CPT 33692 was added to the Current Procedural Terminology system on January 1, 1990. The code has not undergone any updates since its addition. However, it is important to stay updated with any changes or revisions to ensure accurate coding and billing.

9. Examples

  1. A provider performs a complete repair of tetralogy of Fallot without pulmonary atresia on a pediatric patient, closing the ventricular septal defect and relieving right ventricular outflow tract obstruction.

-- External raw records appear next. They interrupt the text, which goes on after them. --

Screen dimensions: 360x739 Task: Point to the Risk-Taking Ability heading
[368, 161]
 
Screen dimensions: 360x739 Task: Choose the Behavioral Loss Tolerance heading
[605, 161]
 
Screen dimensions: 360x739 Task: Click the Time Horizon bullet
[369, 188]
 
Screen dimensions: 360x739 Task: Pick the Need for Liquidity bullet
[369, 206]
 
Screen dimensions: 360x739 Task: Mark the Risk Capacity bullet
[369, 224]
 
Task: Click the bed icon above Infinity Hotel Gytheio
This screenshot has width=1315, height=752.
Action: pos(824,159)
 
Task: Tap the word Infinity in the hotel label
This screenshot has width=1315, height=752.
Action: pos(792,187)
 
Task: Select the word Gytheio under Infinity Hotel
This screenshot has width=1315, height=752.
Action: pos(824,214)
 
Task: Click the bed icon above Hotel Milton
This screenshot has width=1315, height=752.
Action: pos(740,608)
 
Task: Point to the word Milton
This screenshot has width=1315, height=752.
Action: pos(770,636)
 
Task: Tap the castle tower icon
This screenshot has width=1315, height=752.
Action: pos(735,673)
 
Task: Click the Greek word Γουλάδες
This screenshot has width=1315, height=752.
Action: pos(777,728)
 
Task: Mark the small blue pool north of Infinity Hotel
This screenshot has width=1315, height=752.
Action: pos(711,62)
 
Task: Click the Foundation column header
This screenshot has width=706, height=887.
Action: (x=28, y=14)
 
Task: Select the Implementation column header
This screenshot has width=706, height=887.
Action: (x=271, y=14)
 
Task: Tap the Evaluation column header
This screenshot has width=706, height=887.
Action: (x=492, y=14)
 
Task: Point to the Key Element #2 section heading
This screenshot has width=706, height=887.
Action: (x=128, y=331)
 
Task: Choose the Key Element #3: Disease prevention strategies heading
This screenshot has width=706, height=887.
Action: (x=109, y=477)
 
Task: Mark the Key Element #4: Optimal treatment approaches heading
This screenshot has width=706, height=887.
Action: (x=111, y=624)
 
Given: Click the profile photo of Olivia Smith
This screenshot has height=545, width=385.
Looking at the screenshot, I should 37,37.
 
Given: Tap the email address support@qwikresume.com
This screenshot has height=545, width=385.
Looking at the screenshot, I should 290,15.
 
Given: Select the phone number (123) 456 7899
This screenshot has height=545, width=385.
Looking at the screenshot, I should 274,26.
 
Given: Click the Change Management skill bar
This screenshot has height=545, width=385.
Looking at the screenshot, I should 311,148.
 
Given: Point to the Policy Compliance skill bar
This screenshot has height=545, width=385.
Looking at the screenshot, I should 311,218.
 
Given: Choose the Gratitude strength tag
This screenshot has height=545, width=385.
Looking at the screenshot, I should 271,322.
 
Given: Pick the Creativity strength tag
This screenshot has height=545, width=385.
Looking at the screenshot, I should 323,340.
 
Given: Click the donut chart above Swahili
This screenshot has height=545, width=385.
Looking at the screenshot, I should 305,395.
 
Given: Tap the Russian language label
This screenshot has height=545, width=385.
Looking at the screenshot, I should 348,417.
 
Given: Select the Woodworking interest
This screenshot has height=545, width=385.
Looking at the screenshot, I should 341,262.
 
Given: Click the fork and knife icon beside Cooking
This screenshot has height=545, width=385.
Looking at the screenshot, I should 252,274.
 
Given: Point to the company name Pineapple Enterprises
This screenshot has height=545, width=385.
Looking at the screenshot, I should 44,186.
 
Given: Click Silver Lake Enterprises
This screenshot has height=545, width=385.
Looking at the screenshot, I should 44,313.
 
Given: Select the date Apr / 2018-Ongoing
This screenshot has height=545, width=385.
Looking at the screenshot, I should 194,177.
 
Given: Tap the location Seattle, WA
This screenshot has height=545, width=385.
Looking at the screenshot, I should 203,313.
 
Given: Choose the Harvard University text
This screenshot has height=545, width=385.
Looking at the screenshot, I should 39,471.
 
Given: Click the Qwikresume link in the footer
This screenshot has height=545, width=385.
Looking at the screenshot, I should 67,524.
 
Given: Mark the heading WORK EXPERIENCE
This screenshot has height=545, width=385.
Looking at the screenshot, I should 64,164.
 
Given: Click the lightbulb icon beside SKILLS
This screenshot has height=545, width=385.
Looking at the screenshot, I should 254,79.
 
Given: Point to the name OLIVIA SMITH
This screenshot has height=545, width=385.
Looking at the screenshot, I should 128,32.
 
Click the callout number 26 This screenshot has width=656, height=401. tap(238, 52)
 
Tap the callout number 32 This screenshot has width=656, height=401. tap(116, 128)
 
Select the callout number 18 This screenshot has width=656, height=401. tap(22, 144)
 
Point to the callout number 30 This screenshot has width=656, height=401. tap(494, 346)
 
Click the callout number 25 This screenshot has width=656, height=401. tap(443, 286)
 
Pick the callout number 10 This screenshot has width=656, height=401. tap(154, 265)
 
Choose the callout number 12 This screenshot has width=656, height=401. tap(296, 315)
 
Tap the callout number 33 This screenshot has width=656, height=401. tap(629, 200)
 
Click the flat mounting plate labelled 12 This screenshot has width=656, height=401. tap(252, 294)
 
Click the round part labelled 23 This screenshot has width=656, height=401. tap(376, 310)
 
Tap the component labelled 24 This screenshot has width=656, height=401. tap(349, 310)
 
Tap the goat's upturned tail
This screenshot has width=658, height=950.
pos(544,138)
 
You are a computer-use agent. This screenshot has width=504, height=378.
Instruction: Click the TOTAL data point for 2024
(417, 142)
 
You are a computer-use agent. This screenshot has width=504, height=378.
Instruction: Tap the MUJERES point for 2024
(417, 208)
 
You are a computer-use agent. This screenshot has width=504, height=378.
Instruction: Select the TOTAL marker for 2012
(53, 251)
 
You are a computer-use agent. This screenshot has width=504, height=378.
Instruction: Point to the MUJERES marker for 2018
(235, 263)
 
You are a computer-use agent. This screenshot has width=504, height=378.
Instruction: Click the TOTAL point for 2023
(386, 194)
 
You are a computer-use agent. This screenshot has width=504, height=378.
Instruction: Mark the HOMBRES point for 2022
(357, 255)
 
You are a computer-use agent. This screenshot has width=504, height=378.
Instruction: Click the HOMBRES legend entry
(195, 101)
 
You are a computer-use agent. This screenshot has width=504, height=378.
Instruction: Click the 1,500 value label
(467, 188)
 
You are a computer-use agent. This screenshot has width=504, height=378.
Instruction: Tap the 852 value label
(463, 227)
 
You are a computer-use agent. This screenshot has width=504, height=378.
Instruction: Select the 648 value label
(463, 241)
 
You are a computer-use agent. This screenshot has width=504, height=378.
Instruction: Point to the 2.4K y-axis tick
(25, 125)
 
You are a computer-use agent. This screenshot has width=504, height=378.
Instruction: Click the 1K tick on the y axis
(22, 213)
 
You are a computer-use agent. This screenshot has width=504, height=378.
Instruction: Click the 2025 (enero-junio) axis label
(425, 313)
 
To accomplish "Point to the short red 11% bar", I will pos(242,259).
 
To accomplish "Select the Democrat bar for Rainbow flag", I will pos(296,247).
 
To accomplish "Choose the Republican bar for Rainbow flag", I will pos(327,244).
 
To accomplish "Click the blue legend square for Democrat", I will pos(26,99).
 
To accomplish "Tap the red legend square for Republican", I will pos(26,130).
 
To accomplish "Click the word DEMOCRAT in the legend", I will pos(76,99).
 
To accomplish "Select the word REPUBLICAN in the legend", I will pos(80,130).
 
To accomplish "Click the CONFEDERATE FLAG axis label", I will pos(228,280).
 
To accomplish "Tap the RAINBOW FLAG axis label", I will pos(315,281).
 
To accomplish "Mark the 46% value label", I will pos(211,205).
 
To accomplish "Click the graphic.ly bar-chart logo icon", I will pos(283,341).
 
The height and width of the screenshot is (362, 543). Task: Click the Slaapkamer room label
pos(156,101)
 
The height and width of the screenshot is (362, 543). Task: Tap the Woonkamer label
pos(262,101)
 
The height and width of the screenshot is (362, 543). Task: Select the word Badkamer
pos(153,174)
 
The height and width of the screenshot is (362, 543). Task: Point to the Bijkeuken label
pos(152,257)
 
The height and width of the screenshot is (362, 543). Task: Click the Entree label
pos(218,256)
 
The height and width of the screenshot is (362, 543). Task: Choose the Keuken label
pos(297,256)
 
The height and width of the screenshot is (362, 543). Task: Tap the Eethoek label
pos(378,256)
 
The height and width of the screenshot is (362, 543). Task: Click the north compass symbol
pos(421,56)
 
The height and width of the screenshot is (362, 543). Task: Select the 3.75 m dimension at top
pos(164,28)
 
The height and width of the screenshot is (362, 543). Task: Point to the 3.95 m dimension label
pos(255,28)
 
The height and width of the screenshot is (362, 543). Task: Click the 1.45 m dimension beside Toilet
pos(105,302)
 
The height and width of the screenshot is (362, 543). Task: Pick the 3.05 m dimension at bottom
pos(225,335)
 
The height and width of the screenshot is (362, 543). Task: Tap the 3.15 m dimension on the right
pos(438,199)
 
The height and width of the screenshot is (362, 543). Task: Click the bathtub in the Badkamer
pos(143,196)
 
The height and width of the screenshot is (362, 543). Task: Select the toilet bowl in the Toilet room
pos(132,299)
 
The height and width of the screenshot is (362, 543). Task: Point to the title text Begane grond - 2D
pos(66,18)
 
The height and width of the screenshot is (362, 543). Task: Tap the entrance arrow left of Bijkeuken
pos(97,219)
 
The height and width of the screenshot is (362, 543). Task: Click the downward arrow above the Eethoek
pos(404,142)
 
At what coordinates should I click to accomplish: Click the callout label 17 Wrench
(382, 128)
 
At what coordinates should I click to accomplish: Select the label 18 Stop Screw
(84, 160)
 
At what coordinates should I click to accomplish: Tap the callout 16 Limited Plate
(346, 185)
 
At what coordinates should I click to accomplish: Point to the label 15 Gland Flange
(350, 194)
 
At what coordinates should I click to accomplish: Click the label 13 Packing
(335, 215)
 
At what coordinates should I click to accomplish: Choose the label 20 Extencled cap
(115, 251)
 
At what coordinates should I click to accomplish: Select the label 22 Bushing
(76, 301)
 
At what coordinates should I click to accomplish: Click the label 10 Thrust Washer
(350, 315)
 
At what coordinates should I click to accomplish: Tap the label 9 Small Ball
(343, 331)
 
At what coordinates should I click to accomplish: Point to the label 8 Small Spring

  2. During a surgical procedure, a provider corrects the four heart defects associated with tetralogy of Fallot without pulmonary atresia in an adult patient, improving their heart function.
  3. A patient with tetralogy of Fallot without pulmonary atresia undergoes a complete repair procedure, resulting in the closure of the ventricular septal defect and relief of right ventricular outflow tract obstruction.
  4. A provider performs a successful surgical repair of tetralogy of Fallot without pulmonary atresia, improving the patient’s heart function and overall health.
  5. During a complex procedure, a provider closes the ventricular septal defect and relieves right ventricular outflow tract obstruction in a patient with tetralogy of Fallot without pulmonary atresia.
  6. A pediatric patient with tetralogy of Fallot without pulmonary atresia undergoes a complete repair procedure, resulting in improved heart function and quality of life.
  7. A provider performs a successful surgical repair of tetralogy of Fallot without pulmonary atresia, correcting the ventricular septal defect and relieving right ventricular outflow tract obstruction.
  8. During a procedure, a provider closes the ventricular septal defect and relieves right ventricular outflow tract obstruction in a patient with tetralogy of Fallot without pulmonary atresia, improving their heart function.
  9. A patient with tetralogy of Fallot without pulmonary atresia undergoes a complete repair procedure, resulting in the closure of the ventricular septal defect and relief of right ventricular outflow tract obstruction.
  10. A provider performs a successful surgical repair of tetralogy of Fallot without pulmonary atresia, improving the patient’s heart function and overall health.